Studies have suggested that psychological or behavioral factors may influence the incidence or progression of cancer through psychosocial influences on immune function. In this respect, physiological pathways and mechanisms for bio-behavioral factors and cancer progression was reviewed (Lutgendorf et al. 2011). In addition, molecular study with telomerase activity associated telomere length with environmental and psychological stress (Epel et al. 2010; Romano et al. 2013). A result of interest, however, was recently published demonstrating that the effects of personality traits and depression on cancer risk and survival appear to be extremely as small as the data obtained from prospective cohort studies in population-based and clinical databases Nakaya 2014).

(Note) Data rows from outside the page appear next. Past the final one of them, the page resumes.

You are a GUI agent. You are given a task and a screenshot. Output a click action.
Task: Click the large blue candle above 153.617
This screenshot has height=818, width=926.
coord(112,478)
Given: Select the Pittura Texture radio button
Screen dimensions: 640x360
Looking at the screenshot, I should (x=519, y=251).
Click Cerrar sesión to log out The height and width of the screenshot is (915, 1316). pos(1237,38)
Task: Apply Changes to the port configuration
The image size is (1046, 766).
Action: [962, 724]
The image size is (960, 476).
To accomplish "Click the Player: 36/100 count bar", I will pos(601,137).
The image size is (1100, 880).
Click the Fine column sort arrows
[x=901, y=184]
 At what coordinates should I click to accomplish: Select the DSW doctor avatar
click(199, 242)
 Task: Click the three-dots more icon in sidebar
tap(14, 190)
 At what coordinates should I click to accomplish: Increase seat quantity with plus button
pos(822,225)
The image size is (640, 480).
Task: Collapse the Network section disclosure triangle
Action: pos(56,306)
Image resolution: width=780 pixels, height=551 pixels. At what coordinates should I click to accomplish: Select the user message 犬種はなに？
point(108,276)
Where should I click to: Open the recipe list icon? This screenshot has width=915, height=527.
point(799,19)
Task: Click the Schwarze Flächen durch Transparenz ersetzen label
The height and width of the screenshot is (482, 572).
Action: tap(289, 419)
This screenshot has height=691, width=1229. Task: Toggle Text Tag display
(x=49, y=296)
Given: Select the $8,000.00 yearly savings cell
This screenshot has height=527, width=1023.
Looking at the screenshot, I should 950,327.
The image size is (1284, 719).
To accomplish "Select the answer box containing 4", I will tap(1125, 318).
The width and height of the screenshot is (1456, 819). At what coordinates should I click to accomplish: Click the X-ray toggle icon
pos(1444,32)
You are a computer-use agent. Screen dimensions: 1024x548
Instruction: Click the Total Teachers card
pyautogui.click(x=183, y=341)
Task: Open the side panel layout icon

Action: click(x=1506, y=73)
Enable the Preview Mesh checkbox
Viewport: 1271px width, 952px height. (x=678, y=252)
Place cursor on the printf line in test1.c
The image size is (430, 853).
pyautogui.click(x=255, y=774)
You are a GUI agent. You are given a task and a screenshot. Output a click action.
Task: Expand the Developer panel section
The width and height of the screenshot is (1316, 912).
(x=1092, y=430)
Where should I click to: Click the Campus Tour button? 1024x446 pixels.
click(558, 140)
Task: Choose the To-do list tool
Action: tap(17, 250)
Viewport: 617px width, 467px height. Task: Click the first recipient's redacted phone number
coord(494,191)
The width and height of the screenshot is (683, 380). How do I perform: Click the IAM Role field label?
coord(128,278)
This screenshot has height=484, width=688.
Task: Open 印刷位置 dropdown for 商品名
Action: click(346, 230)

Despite this database result, the possibility and abundance of evidence showing that psychological interventions and social support may enhance immune function and survival among cancer patients clearly merits further exploration, particularly for the treatment of cancer associated with stress and depression. Although not yet clearly defined, cancer initiation can also be affected by psychosocial behavior and psychological stress. Identification of the genes affected by those emotional changes including depression and stress is expected to shed light on the discovery of a new family of anticancer drugs related with psychological disorder or stress.